My brother-in-law, who has butchered out chickens fairly regularly, walked my son (who had come home for the learning experience) and I through the whole thing. We skinned rather than plucked and ended up with more meat than we expected. He was something like 16 months old, so we don't expect the meat to be really tough, but just to be sure when the opportunity presents itself he'll go into the slow cooker with some homegrown potatoes, onions, and spices out of the herb garden.
|Sept 2015 - Yep, It was time.|
As I mentioned in my last post, Fred was never able to 'Rooster Up' and get the top spot in the pecking order, so he was always picked on: Hen-pecked as the saying goes.
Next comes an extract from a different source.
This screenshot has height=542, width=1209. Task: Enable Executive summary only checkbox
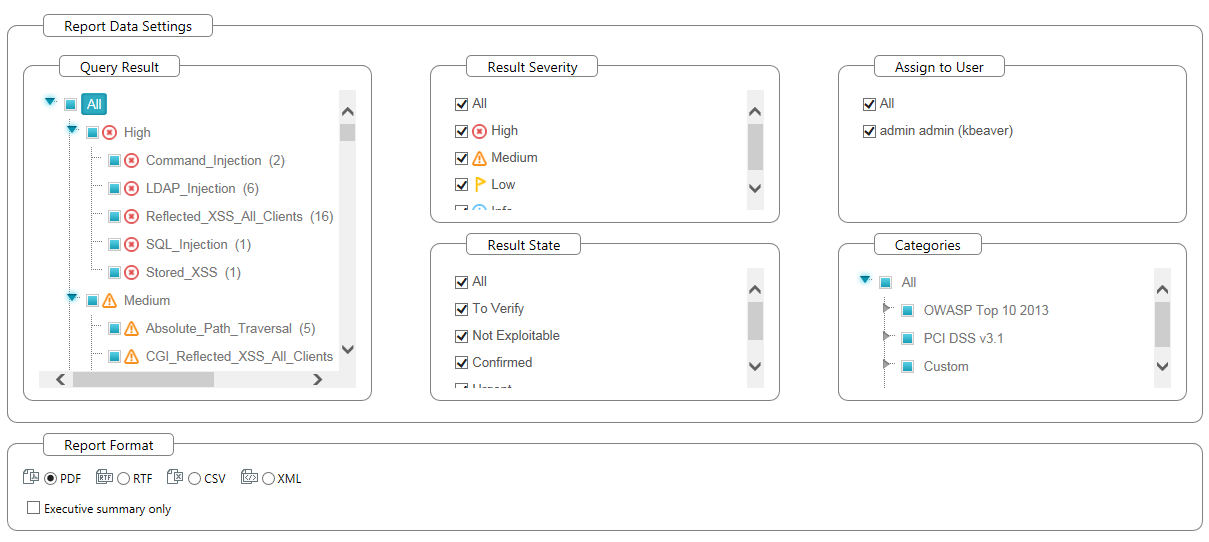(x=34, y=508)
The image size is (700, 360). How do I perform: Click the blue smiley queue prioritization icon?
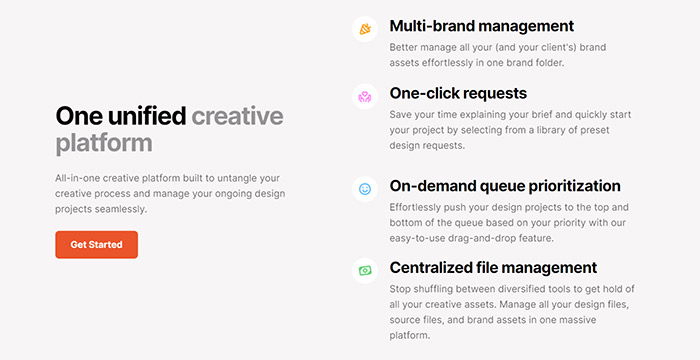(365, 189)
As a result, he had lost all of his beautiful tail feathers and a big part of the feathers on the very top of his head. Yep - It was definitely time.
- While Fred was, in his prime, a beautiful bird, that crown made it difficult for him to see. Since he couldn't see the hens or people coming he startled easily and that may have contributed to his tendency to be picked on and to attack. No more birds selected 'just for looks'.
- When we grow and process our own meat birds in the next year or so, we need to gear up a little better. A killing cone would make that process easier, especially if we are doing several at time. I also need a couple of good knives more suited to processing poultry.
On the plus side - No more worrying about Fred bullying family, friends, neighbors, visitors, and passers-by. (Yep, it was time!)
Also, the one thing I expected to miss most with Fred gone was hearing him crowing on a clear, cool morning. That always evoked wonderful childhood memories of growing up on a working 1960s family farm with all the livestalk that came with small farms of that era. Just in the last couple of days Ivan Crossbeak, who is about four months old and is now the rooster of the flock, has started belting out (well - squeaking out) his own call. He's far from full-voiced but it is good enough for now. I see that as a blessing and am very thankful for the privilege of enjoying it! For now, we've decided to keep Ivan through one batch of chicks and see how he does.